TASK TO CARRY OUT -
Write out each entry again. Keep every word exactly as it is.

RECORDS SHOWN -
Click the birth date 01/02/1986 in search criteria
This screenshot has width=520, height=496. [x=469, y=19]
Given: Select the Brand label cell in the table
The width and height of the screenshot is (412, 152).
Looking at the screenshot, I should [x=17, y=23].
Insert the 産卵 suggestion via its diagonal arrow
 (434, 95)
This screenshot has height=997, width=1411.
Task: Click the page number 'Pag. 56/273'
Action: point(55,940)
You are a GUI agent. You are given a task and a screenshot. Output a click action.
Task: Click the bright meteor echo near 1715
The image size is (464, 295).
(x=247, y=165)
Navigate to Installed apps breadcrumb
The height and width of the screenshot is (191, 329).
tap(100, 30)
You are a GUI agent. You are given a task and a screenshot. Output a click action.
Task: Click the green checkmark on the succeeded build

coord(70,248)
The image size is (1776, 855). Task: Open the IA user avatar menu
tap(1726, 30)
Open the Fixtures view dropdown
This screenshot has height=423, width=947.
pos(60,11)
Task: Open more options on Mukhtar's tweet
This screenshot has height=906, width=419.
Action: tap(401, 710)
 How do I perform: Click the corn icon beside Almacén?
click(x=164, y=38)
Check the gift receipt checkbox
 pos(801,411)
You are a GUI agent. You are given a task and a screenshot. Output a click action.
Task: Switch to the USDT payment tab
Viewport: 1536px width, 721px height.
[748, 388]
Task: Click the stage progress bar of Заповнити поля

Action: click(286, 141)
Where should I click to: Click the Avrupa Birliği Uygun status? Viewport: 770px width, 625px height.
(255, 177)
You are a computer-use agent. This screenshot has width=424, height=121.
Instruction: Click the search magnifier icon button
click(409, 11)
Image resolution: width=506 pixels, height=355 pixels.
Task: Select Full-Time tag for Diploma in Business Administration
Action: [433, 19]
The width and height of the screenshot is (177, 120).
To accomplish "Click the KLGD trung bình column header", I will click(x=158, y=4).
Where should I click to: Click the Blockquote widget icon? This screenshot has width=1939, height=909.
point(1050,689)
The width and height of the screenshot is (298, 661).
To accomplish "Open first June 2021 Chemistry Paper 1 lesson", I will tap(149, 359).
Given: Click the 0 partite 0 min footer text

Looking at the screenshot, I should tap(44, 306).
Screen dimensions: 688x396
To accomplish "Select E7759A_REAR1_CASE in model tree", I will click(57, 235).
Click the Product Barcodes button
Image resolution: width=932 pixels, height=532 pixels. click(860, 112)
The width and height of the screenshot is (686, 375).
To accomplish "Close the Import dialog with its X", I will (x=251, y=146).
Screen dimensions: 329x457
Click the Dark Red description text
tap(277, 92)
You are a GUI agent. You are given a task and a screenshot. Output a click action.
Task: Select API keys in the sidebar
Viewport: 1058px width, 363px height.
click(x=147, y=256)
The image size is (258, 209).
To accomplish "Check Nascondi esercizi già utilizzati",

SOLUTION TO THIS PROBLEM -
Click the birth date 01/02/1986 in search criteria
This screenshot has width=520, height=496. [x=469, y=19]
Given: Select the Brand label cell in the table
The width and height of the screenshot is (412, 152).
Looking at the screenshot, I should [x=17, y=23].
Insert the 産卵 suggestion via its diagonal arrow
 (434, 95)
This screenshot has height=997, width=1411.
Task: Click the page number 'Pag. 56/273'
Action: point(55,940)
You are a GUI agent. You are given a task and a screenshot. Output a click action.
Task: Click the bright meteor echo near 1715
The image size is (464, 295).
(x=247, y=165)
Navigate to Installed apps breadcrumb
The height and width of the screenshot is (191, 329).
tap(100, 30)
You are a GUI agent. You are given a task and a screenshot. Output a click action.
Task: Click the green checkmark on the succeeded build

coord(70,248)
The image size is (1776, 855). Task: Open the IA user avatar menu
tap(1726, 30)
Open the Fixtures view dropdown
This screenshot has height=423, width=947.
pos(60,11)
Task: Open more options on Mukhtar's tweet
This screenshot has height=906, width=419.
Action: tap(401, 710)
 How do I perform: Click the corn icon beside Almacén?
click(x=164, y=38)
Check the gift receipt checkbox
 pos(801,411)
You are a GUI agent. You are given a task and a screenshot. Output a click action.
Task: Switch to the USDT payment tab
Viewport: 1536px width, 721px height.
[748, 388]
Task: Click the stage progress bar of Заповнити поля

Action: click(286, 141)
Where should I click to: Click the Avrupa Birliği Uygun status? Viewport: 770px width, 625px height.
(255, 177)
You are a computer-use agent. This screenshot has width=424, height=121.
Instruction: Click the search magnifier icon button
click(409, 11)
Image resolution: width=506 pixels, height=355 pixels.
Task: Select Full-Time tag for Diploma in Business Administration
Action: [433, 19]
The width and height of the screenshot is (177, 120).
To accomplish "Click the KLGD trung bình column header", I will click(x=158, y=4).
Where should I click to: Click the Blockquote widget icon? This screenshot has width=1939, height=909.
point(1050,689)
The width and height of the screenshot is (298, 661).
To accomplish "Open first June 2021 Chemistry Paper 1 lesson", I will tap(149, 359).
Given: Click the 0 partite 0 min footer text

Looking at the screenshot, I should tap(44, 306).
Screen dimensions: 688x396
To accomplish "Select E7759A_REAR1_CASE in model tree", I will click(57, 235).
Click the Product Barcodes button
Image resolution: width=932 pixels, height=532 pixels. click(860, 112)
The width and height of the screenshot is (686, 375).
To accomplish "Close the Import dialog with its X", I will (x=251, y=146).
Screen dimensions: 329x457
Click the Dark Red description text
tap(277, 92)
You are a GUI agent. You are given a task and a screenshot. Output a click action.
Task: Select API keys in the sidebar
Viewport: 1058px width, 363px height.
click(x=147, y=256)
The image size is (258, 209).
To accomplish "Check Nascondi esercizi già utilizzati",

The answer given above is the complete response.